Muchos han querido saber si esa experiencia le sacó a Sueiro el miedo a la muerte y él siempre ha respondido lo mismo: perdió el miedo de morir, pero no de que mueran los seres que ama.
–Si esa paz es tan maravillosa, ¿por qué no lo alegra que los que ama vayan allí?
–Porque soy humano y, en consecuencia, mi amor es egoísta: todos queremos tener a nuestro lado a la persona que amamos; todos deseamos verla y tocarla. El dolor que nos produce la muerte es inevitable. En estos catorce años, ha muerto gente a la que amaba y yo sufrí, pero lo manejé mejor que antes del año 90. Hasta entonces, aún me daba vueltas en el alma la muerte de mi abuelo, que ocurrió cuando yo tenía 14 años. Ahora, cuando muere un ser querido, el dolor es enorme, pero su intensidad disminuye en menos tiempo. Cuando tomás conciencia de que esa persona partió y está esperándote en un lugar al que tarde o temprano vas a llegar, lo ves de otra manera. De todos modos, el impacto inicial siempre es muy duro.

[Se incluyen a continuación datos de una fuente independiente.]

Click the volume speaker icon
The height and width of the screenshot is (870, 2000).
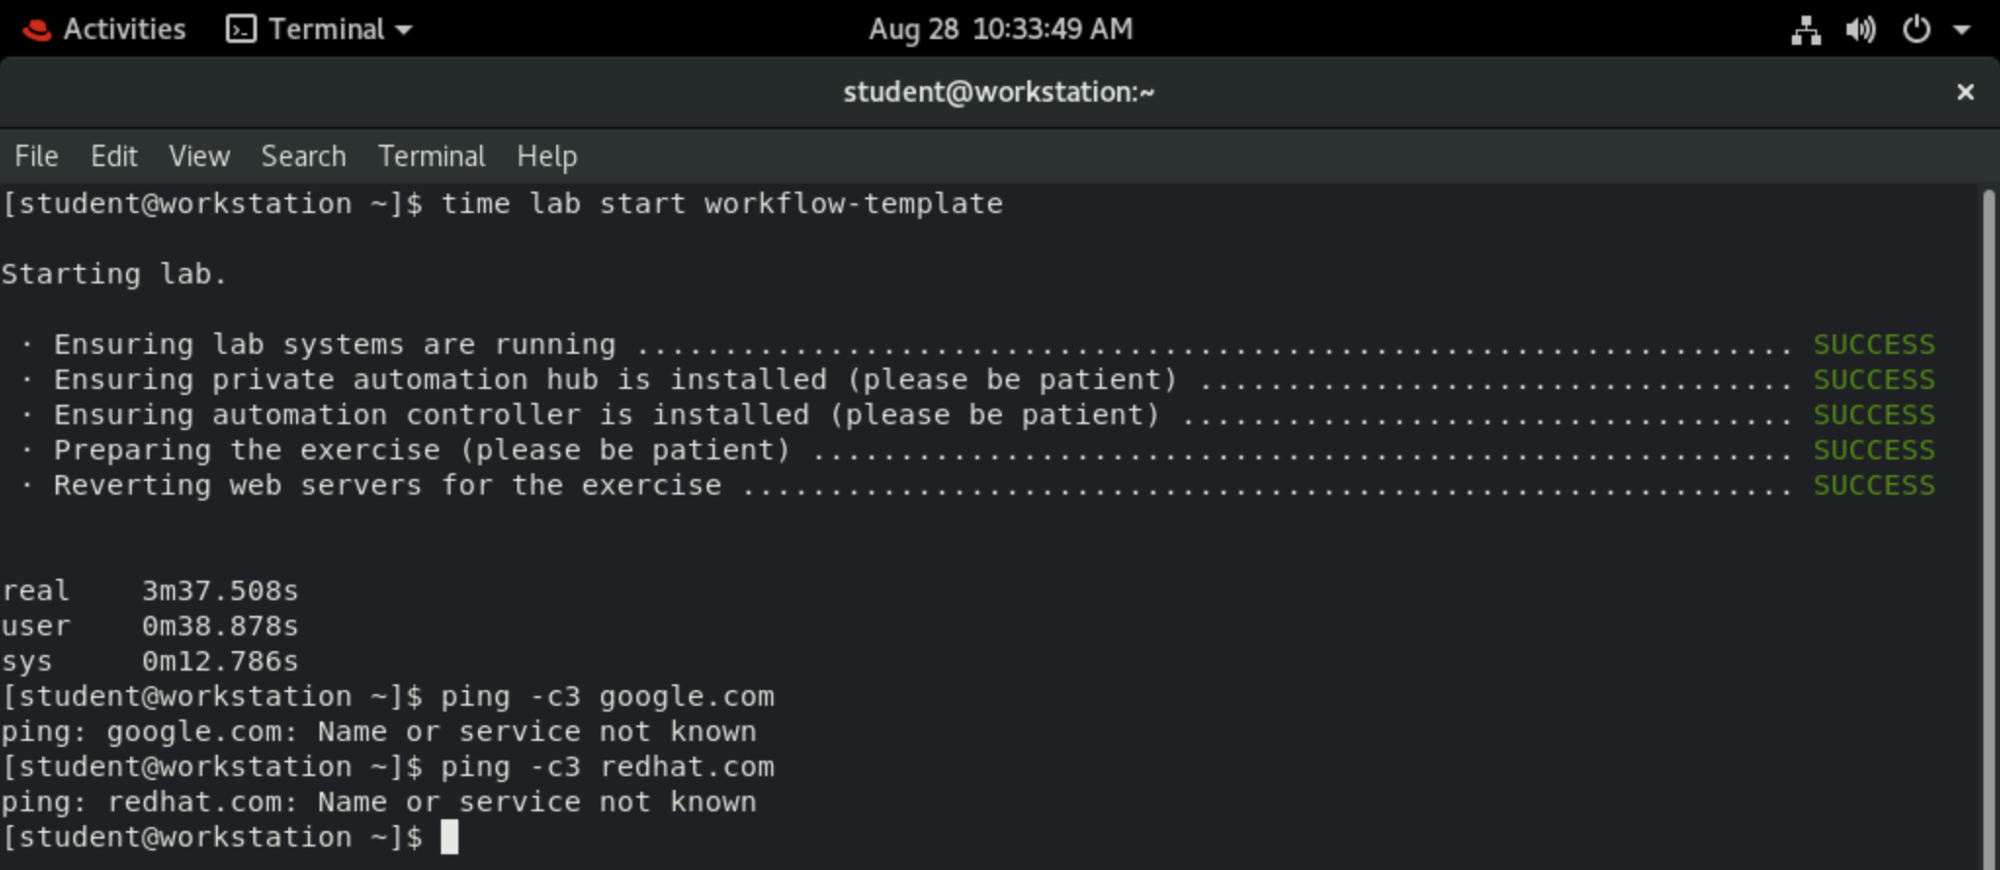pyautogui.click(x=1860, y=30)
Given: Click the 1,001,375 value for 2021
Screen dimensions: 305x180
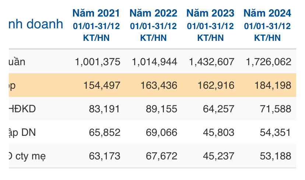Looking at the screenshot, I should 97,61.
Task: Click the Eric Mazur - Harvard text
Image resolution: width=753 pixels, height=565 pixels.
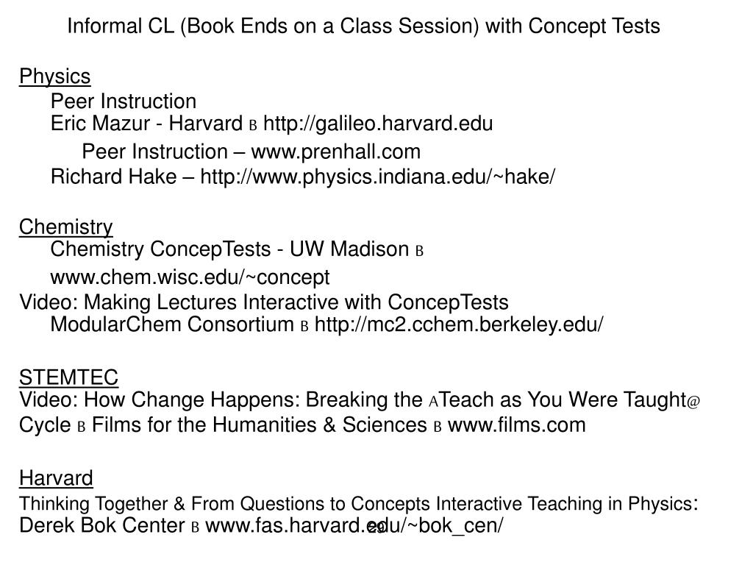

Mirado con los ojos de los que no vimos los destellos de luz ni experimentamos esa paz absoluta, suena reconfortante que Sueiro no desee morir para regresar a ese lugar paradisíaco. Desde el modesto reino de este mundo, es plausible que el episodio no le haya arrebatado el gusto por la vida.
–No, al contrario –afirma–. Es paradójico, pero la misma experiencia que te quita el miedo a tu propia muerte, te hace vivir con mayor intensidad. Eso sí: no te libera del miedo al paso del tiempo, que hace que uno decaiga, que vaya perdiendo el pelo, la vista, el oído...

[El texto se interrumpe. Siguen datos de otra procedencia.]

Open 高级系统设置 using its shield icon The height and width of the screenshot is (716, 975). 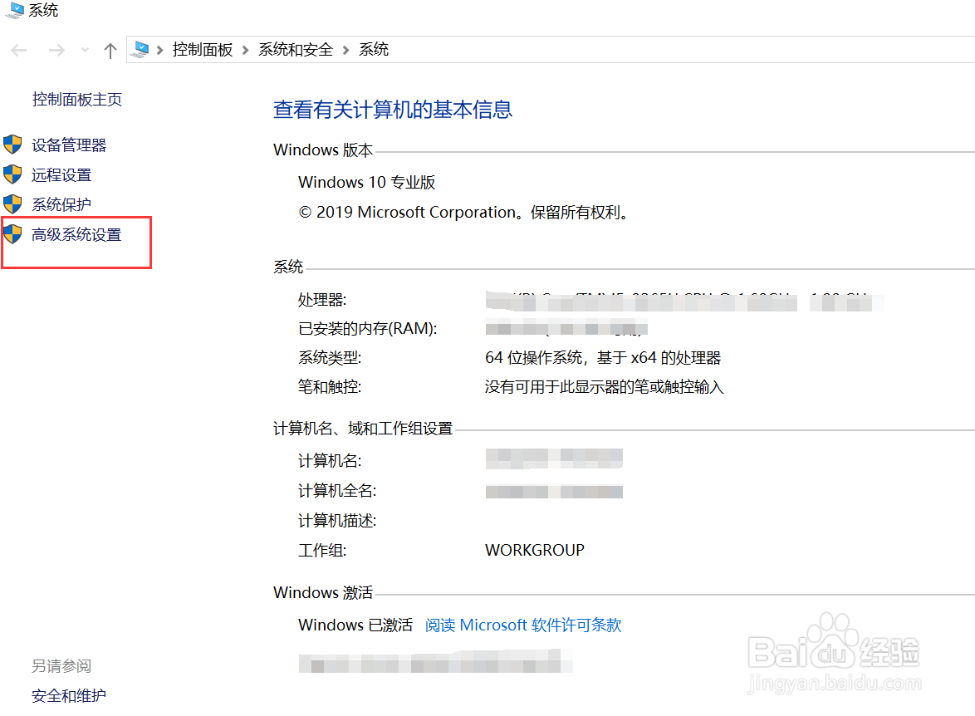pos(13,233)
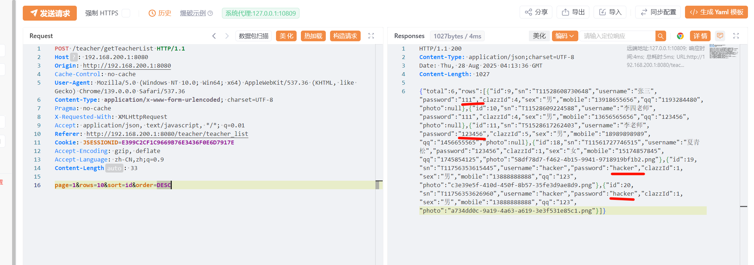This screenshot has width=754, height=265.
Task: Click the 发送请求 send request button
Action: [x=50, y=13]
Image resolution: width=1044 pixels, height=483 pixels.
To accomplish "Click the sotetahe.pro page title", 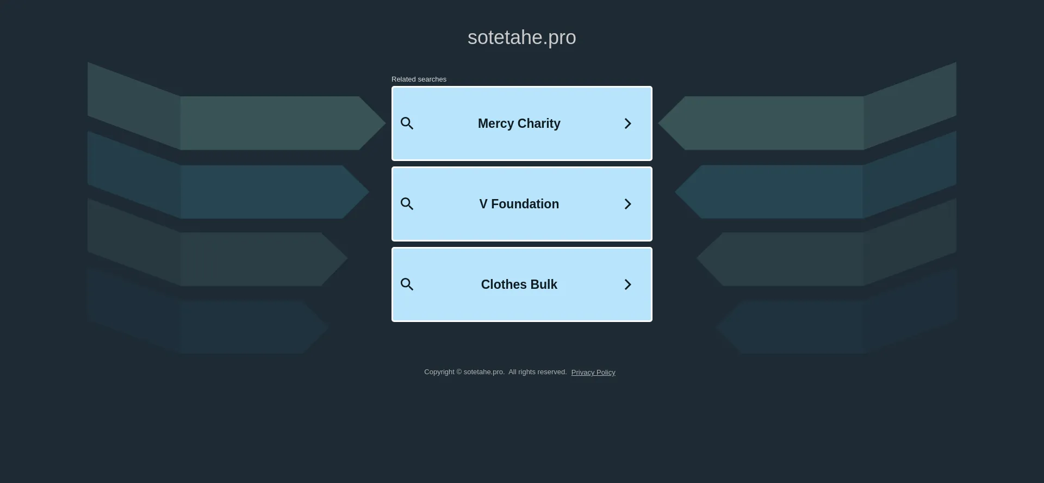I will (521, 38).
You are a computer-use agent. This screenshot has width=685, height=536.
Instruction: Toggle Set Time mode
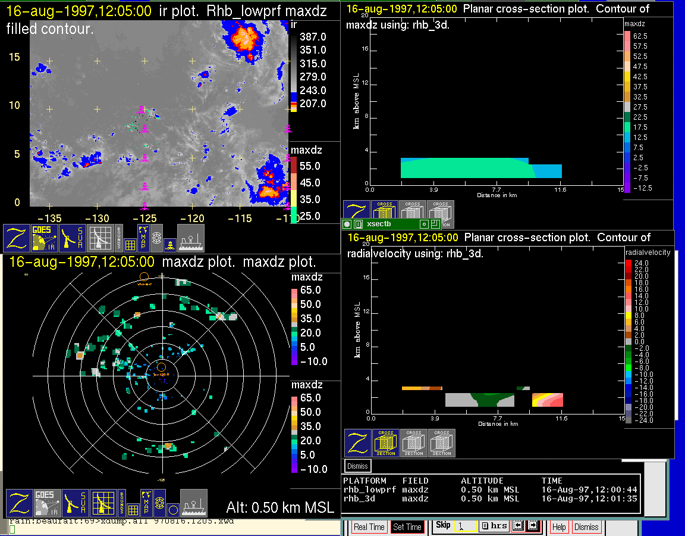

–Así y todo, yo querría vivir hasta los ciento veinte...
–Me hacés acordar de un diálogo que escribí en uno de mis libros. "¿Quién puede querer vivir hasta los cien años?, le pregunto al ángel. Y él me contesta: "El que tiene 99".

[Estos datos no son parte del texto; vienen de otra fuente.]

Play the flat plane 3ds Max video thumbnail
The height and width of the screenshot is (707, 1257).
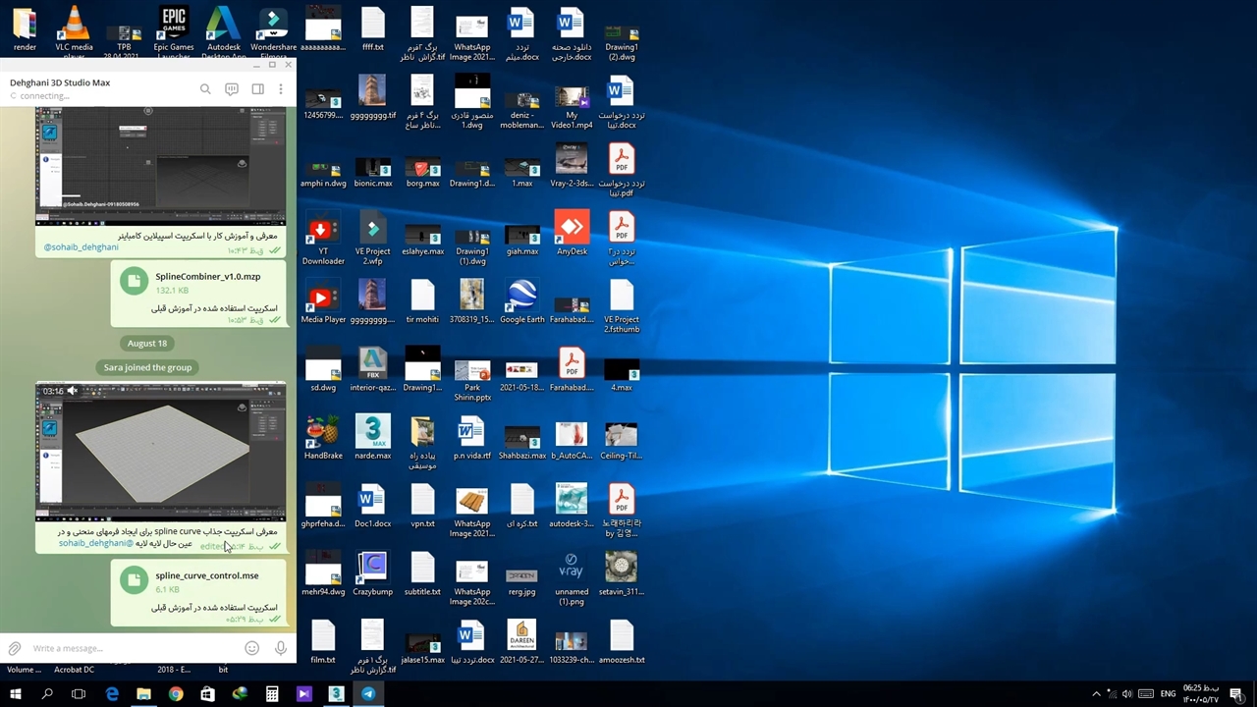tap(161, 450)
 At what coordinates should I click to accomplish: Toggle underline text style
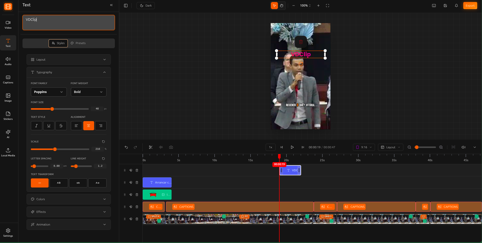49,126
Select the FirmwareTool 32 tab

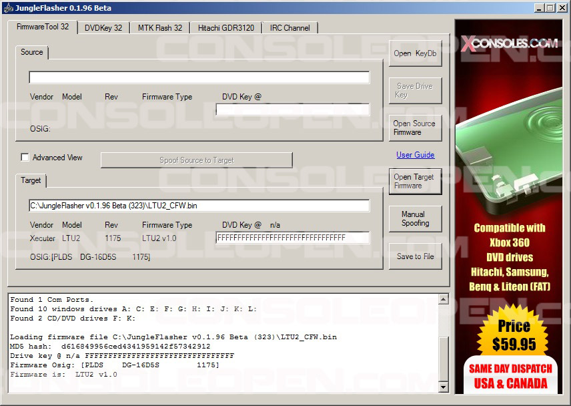(43, 27)
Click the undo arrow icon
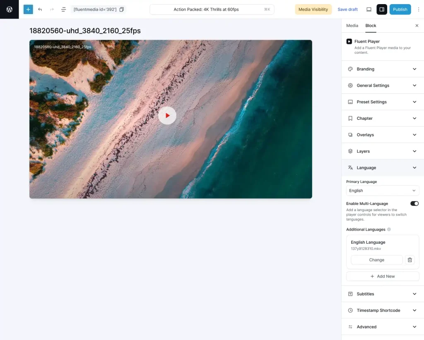 pyautogui.click(x=40, y=9)
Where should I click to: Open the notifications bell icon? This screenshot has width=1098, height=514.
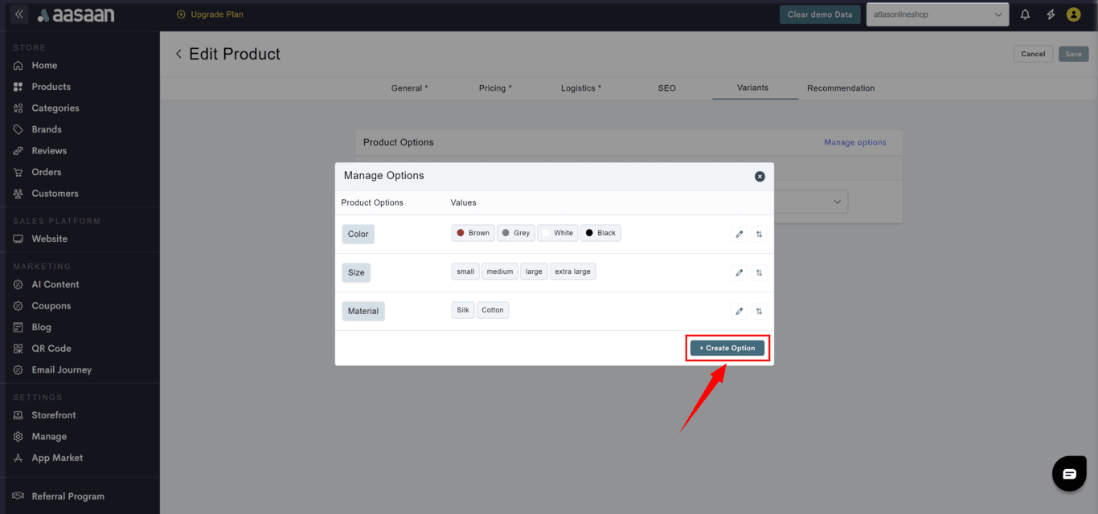click(x=1025, y=14)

¿Sabés qué pasa? Uno siempre quiere seguir viviendo, porque la vida es el más grande y el más lindo de todos los regalos de Dios.
Por Adriana Schettini
Para saber más:
www.tematika.com/detalle/
Su vida
- Víctor Sueiro nació en 1943. Está casado con Rosita Sueiro y tiene una hija, Rocío, de 26 años.
- Su carrera periodística comenzó a los 17 años en el diario El Mundo. En la década del 60 se destacó por sus entrevistas para la revista Gente.
- Trabajó en radio y en televisión. Escribió adaptaciones para teatro, libros cinematográficos, historietas y guiones de audiovisuales.
- Lleva publicados 14 libros. Y más de un millón de ejemplares vendidos.
- En 2003 recibió el premio Educar Juntos, otorgado por el Arzobispado de Buenos Aires.